(Exercise materials begins)

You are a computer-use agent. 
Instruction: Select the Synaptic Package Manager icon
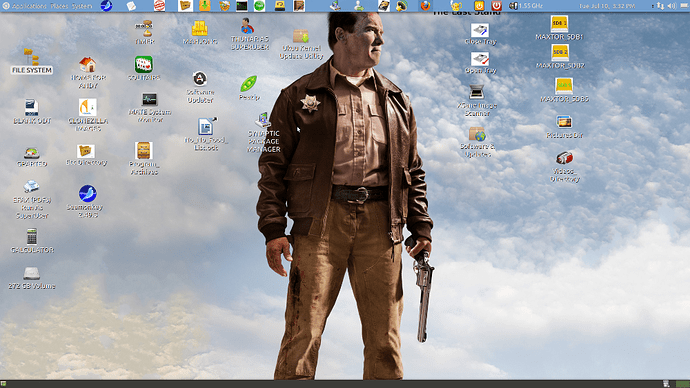(x=263, y=133)
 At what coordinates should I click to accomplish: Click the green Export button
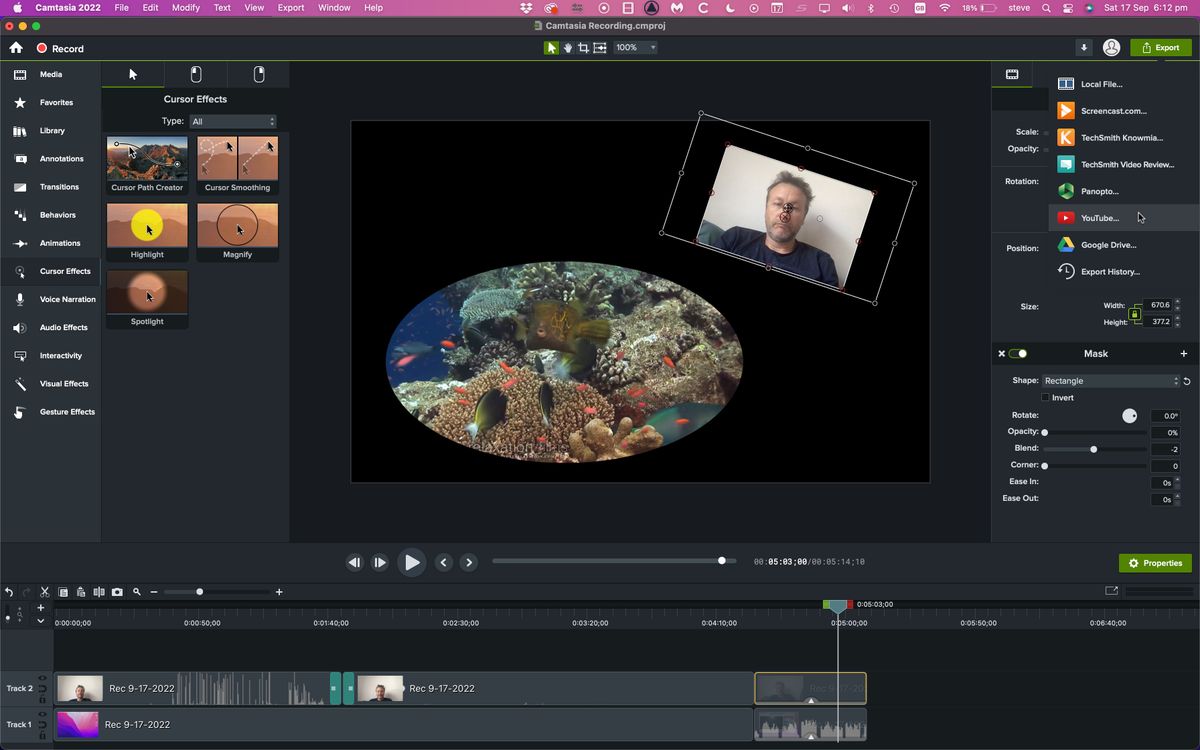1161,46
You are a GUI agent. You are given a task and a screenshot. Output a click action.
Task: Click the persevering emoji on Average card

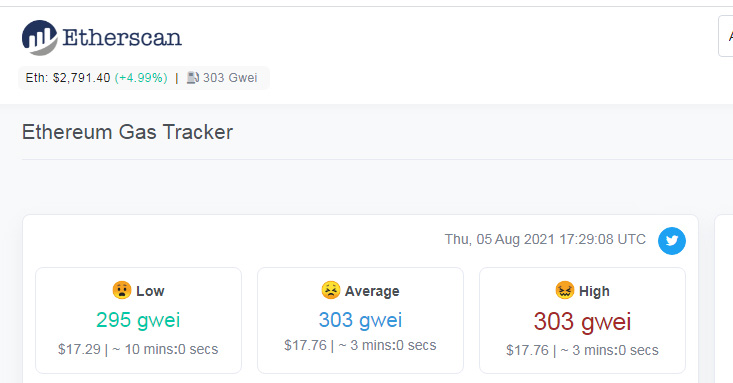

(Exercise materials ends)

Task description> An exact copy of the records above is wanted, with the pictures omitted.

Answer for the task>
You are a computer-use agent. 
Instruction: Select the Synaptic Package Manager icon
(x=263, y=133)
 At what coordinates should I click to accomplish: Click the green Export button
1161,46
You are a GUI agent. You are given a task and a screenshot. Output a click action.
Task: Click the persevering emoji on Average card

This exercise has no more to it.